Carl Oestreich

Horn-Quartette Vol. 1

Erstausgabe von Manfred Fensterer, Partitur und Stimmen

Rubrik: Noten
Verlag/Label: Dohr
erschienen in: das Orchester 02/2020 , Seite 63

Der Komponist Carl Oestreich lebte von 1800 bis 1840. Nach seiner musikalischen Ausbildung in Dresden ging er 20-jährig nach Frankfurt am Main als Hornist ins dortige Theaterorchester. Aus gesundheitlichen Gründen wurde er 1832 früh pensioniert und starb jung.
Die Quartette sind im Jahr 1836 in Frankfurt entstanden. Drei von insgesamt sechs Sätzen sind in vorliegender Ausgabe gedruckt. Als Quelle dieser Erstausgabe dient die Autografpartitur, die in der Stadt- und Universitätsbibliothek Frankfurt am Main aufbewahrt ist.
Der Hornist Manfred Fensterer (1946-2001) hat die Quartette bereits 1995 in seinem eigenen Verlag herausgegeben. Nach seinem Tod wurde die von ihm gegründete „Edition mf“ vom Dohr-Verlag in Köln übernommen. Nun sind die Quartette mit einem Vorwort und einem Revisionsbericht mit Bemerkungen zur Ausgabe von Manfred Fensterer in neuem Glanz erschienen.
Die autografe Partitur ist nach Angaben des Herausgebers Fensterer sauber, mit wenigen Schreibfehlern vom Komponisten selbst angefertigt. Die Nummerierung der Stücke wurde später mit einem Rotstift geändert. Sechs anstatt der ursprünglich vorgesehenen zwölf Sätze wurden tatsächlich komponiert. Die Artikulation wurde mit wenigen Ausnahmen unverändert vom Herausgeber übernommen.
Folgender Fehler ist mir aufgefallen: Im ersten Quartett „Tempo di Chorale e sempre portamento“ dieser Ausgabe fehlt in Takt 3 die Terz. Der Takt könnte analog der Parallelstelle Takt 43 mit einem h’ in der dritten Stimme verbessert werden.
Das zweite Quartett „Allegretto“ zeichnet sich durch seinen legeren Charakter aus. Beispiel dafür sind die abwechselnden Sechzehntelnoten und Sechzehntelpausen mit Staccato-Punkten und langen Phrasierungsbögen am Anfang des Stücks. Die Synkopen in der vierten Stimme verleihen eine charmante Leichtigkeit.
Im dritten Quartett „Rondo“ sind in Takt 17 und 18 zwei Pausentakte als Generalpause vorgesehen. Vor den Pausentakten ist in der dritten und vierten Stimme eine Sforzato-Viertelnote notiert, die durch die folgende Pause eine besonders nachhaltige musikalische Wirkung bekommt.

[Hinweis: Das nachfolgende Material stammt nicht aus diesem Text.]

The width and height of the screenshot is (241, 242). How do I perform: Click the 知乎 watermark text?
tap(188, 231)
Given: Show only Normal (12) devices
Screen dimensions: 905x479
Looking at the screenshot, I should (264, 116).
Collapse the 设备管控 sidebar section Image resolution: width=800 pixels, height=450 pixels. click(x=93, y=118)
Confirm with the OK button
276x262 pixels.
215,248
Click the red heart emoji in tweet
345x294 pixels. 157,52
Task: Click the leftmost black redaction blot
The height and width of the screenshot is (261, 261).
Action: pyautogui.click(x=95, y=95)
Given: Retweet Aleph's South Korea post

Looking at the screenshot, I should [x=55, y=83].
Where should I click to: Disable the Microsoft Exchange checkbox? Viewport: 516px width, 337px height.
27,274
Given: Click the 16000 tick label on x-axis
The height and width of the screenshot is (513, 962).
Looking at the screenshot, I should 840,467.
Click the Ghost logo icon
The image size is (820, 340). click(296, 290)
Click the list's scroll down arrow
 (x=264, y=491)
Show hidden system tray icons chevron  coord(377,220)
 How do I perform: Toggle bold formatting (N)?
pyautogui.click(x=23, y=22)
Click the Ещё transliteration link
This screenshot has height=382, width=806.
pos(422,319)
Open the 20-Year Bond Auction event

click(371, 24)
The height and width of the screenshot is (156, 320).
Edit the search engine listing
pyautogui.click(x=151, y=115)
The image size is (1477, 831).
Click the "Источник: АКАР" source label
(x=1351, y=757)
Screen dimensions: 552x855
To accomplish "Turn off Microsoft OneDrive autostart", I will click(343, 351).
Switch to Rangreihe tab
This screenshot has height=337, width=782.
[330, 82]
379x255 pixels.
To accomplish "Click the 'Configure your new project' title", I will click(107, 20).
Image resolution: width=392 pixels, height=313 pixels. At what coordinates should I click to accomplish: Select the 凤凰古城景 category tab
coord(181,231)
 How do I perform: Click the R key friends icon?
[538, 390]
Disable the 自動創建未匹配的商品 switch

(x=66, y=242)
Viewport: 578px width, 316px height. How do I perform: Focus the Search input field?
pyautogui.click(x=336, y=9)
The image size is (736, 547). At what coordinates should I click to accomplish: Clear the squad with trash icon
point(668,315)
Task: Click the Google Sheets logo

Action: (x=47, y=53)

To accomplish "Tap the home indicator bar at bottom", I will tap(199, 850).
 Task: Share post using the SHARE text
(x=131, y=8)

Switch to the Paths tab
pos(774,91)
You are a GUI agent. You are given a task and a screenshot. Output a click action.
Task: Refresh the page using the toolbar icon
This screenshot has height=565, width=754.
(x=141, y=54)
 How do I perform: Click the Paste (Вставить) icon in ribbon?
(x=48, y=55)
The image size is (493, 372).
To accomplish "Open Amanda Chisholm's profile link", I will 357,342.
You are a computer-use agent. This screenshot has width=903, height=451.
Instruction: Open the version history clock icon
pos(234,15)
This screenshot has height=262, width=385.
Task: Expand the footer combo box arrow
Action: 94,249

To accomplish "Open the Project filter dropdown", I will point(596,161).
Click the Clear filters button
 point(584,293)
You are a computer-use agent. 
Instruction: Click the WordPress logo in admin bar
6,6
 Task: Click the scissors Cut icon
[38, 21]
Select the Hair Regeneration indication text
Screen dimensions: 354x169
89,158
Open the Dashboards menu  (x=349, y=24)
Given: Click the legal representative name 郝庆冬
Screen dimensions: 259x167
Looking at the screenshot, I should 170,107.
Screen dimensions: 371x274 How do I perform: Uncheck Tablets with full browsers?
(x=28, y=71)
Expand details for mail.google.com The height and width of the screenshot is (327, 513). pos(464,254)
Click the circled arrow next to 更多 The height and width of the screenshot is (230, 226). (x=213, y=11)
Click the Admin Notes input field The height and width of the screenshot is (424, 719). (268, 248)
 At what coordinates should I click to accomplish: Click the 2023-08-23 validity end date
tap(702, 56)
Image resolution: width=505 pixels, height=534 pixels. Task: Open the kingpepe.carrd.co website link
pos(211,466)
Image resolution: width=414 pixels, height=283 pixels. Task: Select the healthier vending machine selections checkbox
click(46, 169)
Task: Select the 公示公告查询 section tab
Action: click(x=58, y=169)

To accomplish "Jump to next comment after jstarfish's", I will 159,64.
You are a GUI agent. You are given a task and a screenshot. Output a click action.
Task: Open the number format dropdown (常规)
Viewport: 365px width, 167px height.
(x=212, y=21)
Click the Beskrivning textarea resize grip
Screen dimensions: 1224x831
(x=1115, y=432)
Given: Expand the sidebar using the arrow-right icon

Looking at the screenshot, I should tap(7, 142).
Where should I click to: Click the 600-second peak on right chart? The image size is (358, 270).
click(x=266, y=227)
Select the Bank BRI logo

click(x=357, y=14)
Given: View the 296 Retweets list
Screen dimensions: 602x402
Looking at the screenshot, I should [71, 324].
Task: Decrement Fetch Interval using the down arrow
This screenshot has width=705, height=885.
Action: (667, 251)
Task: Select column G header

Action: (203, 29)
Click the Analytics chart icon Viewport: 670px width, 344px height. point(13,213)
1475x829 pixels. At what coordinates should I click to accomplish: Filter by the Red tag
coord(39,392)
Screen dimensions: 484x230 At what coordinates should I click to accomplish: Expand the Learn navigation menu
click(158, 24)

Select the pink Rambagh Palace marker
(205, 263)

In der Partitur in Takt 82 ist der Ton es in der vierten Stimme notiert; in der Einzelstimme fehlt das Vorzeichen.
Die Transposition der Quartette ist nicht festgelegt. Somit kann jedes Hornensemble eine passende Transposition selbst bestimmen. Der notierte Tonumfang erstreckt sich vom G bis a”. Die Bassschlüsselstelle im vierten Horn am Ende des ersten Satzes ist in der Partitur tief notiert. In der Einzelstimme des vierten Horns wurde die moderne Bassschlüsselnotation vom Herausgeber verwendet.
Alle drei Sätze sind für die damalige Zeit typische Charakterstücke. Es wird mehr Wert auf den romantischen Hornklang gelegt als auf virtuose Technik. Die Sammlung ist im mittleren Schwierigkeitsgrad für Hornensembles gut spielbar und kann große Freude beim Musizieren bereiten. Es sind anmutige Beispiele für Horn-Kammermusik der frühen romantischen Epoche.